- Exercise requirements: Reply with exactly the lines from the one that contains "470x392 pixels." through the last line of the records below, and with no other lines.
Records provided Block Start
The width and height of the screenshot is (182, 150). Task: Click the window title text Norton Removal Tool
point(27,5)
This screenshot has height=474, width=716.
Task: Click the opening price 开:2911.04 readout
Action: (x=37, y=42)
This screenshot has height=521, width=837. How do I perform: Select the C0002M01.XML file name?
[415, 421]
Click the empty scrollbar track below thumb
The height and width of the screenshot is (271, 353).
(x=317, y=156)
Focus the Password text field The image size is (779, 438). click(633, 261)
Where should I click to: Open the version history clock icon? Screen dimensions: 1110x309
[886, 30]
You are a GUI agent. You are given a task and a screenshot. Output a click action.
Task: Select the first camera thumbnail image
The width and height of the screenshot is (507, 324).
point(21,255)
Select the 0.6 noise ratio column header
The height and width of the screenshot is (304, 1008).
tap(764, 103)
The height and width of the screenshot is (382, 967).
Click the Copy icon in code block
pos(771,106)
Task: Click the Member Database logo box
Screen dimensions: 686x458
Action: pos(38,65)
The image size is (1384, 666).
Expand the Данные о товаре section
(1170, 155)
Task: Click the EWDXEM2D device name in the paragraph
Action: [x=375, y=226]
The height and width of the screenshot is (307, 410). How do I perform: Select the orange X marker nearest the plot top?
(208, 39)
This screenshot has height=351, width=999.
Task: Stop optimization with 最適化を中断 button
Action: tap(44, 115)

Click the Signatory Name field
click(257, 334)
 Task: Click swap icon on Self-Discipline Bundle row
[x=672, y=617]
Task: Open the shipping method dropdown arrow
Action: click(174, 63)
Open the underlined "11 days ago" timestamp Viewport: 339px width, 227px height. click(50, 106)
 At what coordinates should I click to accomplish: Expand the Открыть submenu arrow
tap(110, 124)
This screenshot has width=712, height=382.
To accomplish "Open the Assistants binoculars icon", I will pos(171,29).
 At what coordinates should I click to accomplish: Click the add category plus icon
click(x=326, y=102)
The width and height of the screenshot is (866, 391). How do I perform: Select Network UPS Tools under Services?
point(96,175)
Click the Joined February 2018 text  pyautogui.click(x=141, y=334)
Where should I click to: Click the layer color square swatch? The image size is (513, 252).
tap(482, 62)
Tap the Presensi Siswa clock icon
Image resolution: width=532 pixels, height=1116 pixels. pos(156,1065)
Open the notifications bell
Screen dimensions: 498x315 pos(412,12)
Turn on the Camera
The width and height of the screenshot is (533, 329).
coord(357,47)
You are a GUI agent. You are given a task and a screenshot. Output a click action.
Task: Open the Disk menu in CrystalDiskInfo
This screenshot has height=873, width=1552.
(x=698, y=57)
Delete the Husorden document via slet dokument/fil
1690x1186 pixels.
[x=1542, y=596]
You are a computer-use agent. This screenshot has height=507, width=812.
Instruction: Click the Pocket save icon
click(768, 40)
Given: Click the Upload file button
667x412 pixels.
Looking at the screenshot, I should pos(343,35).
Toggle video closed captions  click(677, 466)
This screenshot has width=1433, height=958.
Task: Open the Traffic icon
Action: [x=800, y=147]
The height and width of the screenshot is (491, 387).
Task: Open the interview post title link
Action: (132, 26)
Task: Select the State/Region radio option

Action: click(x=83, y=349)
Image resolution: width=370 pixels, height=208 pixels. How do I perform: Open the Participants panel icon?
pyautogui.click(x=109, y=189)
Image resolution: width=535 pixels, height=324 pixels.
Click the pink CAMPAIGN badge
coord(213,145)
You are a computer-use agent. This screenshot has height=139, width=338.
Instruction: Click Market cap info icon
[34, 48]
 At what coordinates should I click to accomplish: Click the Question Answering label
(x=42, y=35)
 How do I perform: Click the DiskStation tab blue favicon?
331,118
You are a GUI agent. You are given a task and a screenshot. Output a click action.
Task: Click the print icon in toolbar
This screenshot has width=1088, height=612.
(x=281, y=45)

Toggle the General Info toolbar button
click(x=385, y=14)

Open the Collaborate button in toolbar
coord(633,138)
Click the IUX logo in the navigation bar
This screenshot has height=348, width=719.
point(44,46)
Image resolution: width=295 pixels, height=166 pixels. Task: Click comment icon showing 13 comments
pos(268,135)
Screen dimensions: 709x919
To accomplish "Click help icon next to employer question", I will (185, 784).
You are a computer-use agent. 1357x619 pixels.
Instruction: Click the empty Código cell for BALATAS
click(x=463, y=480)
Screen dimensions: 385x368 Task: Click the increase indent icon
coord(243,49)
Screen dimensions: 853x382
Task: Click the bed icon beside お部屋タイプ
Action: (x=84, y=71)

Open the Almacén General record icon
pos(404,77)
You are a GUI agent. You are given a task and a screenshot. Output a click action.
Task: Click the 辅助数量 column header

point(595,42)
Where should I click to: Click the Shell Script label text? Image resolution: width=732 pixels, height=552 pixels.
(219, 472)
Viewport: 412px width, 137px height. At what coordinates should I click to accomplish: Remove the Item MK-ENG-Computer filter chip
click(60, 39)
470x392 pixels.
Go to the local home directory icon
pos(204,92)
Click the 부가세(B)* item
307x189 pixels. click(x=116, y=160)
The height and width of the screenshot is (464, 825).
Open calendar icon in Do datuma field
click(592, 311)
Records provided Block End
- Written response:
470x392 pixels.
Go to the local home directory icon
pos(204,92)
Click the 부가세(B)* item
307x189 pixels. click(x=116, y=160)
The height and width of the screenshot is (464, 825).
Open calendar icon in Do datuma field
click(592, 311)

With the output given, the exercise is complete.